__Source passage__
George McWhirter, poet, Head of Creative Writing at University of B.C.:
Gary Geddes reminds us that travel not only 'broadeneth' the mind, but it expands the conscience and sense of responsibility. Perhaps he states it best in his poem 'Letter of the Master of Horse' where he concludes that the Spanish soldiers aboard the man-of-war are on a pilgrimage for forgiveness. In that poem we can feel in our own hands the weight of ambition that sent the Spanish to sea with the full complement of cavalry which, ultimately, causes them to founder. When the army casts its mighty engines of war overboard, we share the horror of knowing that these engines are alive—the most beautiful cavalry horses. Over and over the horses attempt to leap out of the water back into their stables on board, and with the hammering of their hooves on the wooden gunwales of the boats, the horses haunt the soldiers, just as Gary Geddes's poems haunt us.
       What Gary Geddes teaches us in detail is to feel. He blows open the windows of our hearts to those other places that we forget or neglect. George Woodcock says that Gary Geddes is Canada's best political poet. I would like to point out that this doesn't mean that the lines of Gary Geddes's poetry add up merely to fine political statements or serve as repeatable slogans. What his poems keep alive are the sensitivities, the feelings that make us want to reach out and touch friends and neighbours who must bear the burden of the times, when the thunder in the mind from great ideas and great events won't let us think for ourselves. It is the preservation of the individual against the mass that George Woodcock singles out for praise in Gary Geddes's poetry.
       Through all the campaigning of conscience in his verse he has never succumbed to the slogans on the banner, never forgotten the individual beside him, the child on his knee. In the poems of NO EASY EXIT we find him more often tangled up with the diaper of a friend's baby he is minding than with the shit being stirred at some political rally. The individuals he writes about can be tragically wrong—like the Master of Horse, caught with his fellow officers, salt-sore, heartbroken for the animals he has had to sacrifice in a failed cause; they can be blameless or flawed, or both, like the priest, Joseph Alexis in 'Requiescat en Pace' from NO EASY EXIT—who might have blessed killers—who is marked for Gary Geddes as much by the simple nobility of his person as any suspicion that lingers about the priest of complicity in forgiving torturers.

__Given data__
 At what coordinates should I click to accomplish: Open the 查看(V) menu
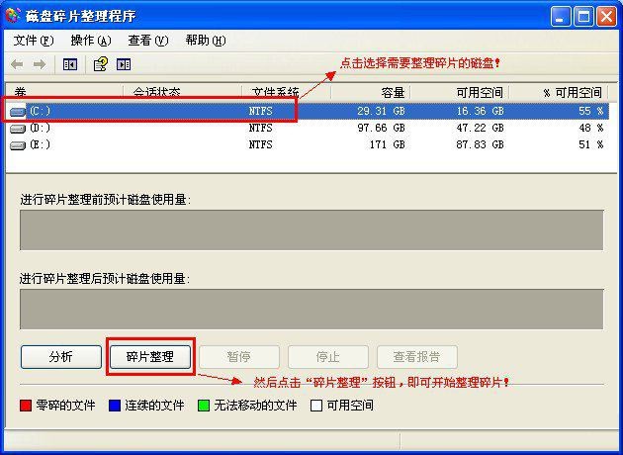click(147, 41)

...

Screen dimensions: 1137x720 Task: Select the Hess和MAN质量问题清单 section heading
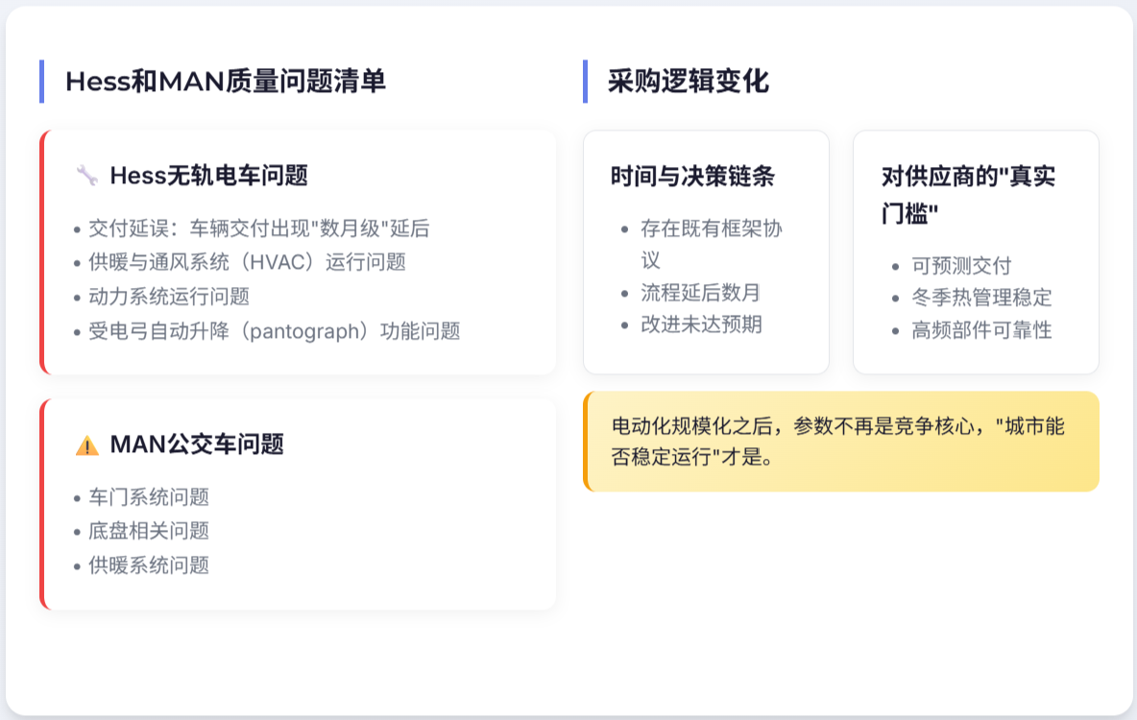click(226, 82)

__What is being asked__
In the passage on Gary Geddes's poetry, who calls Geddes Canada's best political poet?

__The response__
George Woodcock